Story of the World Susan Wise Bauer, maps, timeline, misc. resources
30 min (together, mostly)
How the Universe Works +
30 min (together, mostly)
Foreign language
Strong’s concordance, The Greek Alphabetarian, The Hebrew ABC. The last two by the Bluedorns
15 min (together)
The Drawing Textbook
5 min
Practice as assigned by Grandma
20 min
Home Ec
Keepers at Home, chores
Walk to school, ride bike, basketball with daddy
30-60 min (together)

We do “normal school” (sitting down with our books) three days per week. On Thursdays, I have them take turns doing some educational programs on my computer while we all give the house a real good cleaning. On Fridays, they have music and art lessons; do some math drills and reviews and finish up the week's History booklets at Grandma’s house.

 We follow the “before school” part of our schedule every day but Sunday. 

We do the “before bed” parts of our schedule every evening we don’t have church. 

This keeps the house running smoothly most all the time. (I even had a relative call the other day saying she was coming to visit the following day. I cleaned the bathrooms, and did a little more laundry than normal, but otherwise was all ready for weekend company. No panicking!
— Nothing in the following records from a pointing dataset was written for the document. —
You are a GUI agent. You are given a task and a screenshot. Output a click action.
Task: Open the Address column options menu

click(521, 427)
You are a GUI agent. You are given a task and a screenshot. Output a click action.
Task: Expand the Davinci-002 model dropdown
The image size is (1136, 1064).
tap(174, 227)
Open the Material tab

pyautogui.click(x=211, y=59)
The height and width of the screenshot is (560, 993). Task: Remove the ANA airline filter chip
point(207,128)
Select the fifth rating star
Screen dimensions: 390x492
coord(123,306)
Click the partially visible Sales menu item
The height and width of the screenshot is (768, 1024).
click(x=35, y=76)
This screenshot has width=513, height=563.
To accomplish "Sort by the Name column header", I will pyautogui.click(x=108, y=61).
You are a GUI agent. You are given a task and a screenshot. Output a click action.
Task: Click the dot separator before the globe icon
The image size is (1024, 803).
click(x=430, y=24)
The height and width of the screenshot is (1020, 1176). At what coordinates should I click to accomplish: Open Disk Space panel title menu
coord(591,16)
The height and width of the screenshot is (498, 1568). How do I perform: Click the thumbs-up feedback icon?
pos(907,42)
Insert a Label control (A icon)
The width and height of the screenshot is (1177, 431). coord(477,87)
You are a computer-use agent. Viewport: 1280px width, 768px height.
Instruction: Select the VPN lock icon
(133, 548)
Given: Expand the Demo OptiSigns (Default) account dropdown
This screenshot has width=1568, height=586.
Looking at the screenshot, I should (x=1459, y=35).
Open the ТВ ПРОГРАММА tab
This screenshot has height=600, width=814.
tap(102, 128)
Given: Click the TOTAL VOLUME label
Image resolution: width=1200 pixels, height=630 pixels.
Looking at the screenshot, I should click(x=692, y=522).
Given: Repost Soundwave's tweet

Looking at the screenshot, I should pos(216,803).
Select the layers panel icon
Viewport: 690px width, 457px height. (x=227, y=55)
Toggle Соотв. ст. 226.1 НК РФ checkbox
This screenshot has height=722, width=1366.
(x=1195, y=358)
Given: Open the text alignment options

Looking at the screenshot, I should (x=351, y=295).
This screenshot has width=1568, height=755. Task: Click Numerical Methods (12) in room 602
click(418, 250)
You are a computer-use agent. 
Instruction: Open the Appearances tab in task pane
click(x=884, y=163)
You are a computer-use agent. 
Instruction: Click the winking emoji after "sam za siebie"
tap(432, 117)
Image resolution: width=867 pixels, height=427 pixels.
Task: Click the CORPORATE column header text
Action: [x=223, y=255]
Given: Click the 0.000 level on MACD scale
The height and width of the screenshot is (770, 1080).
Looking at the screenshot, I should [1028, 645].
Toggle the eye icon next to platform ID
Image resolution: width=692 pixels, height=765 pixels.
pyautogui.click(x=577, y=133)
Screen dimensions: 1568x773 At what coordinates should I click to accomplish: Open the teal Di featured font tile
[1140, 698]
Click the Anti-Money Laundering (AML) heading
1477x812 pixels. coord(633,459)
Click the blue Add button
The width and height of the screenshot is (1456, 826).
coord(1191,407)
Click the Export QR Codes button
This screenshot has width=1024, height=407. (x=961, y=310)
Check out or Sink Reflections at the library.)

Little kids do much better when they have a regular schedule. My children (even the two year old) know when they get up every morning they do certain things. There is no guess work. They know what to expect. This makes them feel secure with the world. 

When bed time comes, they know the routine and are ready to go to sleep at the same time every night because it is required every night. We seldom have bedtime problems.

I remember as a child thinking the traditional school year was illogical. It was created in a time when families needed their children home for the harvest time. This no longer applies. To have school hot and heavy for nine months (and burn out) and then take three months off (and forget everything you just learned) simply never made sense to me. 

Now that I am in control, we have school six weeks on and one week off (sort of a Sabbath week), year round. This pattern works well for us, preventing burn out, and eliminating the need for large review times. 

We do take several weeks off at Christmas when life is so busy as to make regular school almost impossible anyway. 

And if other things come up, (like the need for a few weeks maternity leave for the teacher) we have extra time to play with and still meet our state’s required time. 

Every family must find what works for them. 

Some mothers feel they couldn’t survive without the big summer break. Many who live in the south with unbearable summer temperatures take two big breaks, one in spring, and one in fall, when the weather is best for outside play. Don’t be afraid to try your own ways and find the pattern that works best for you.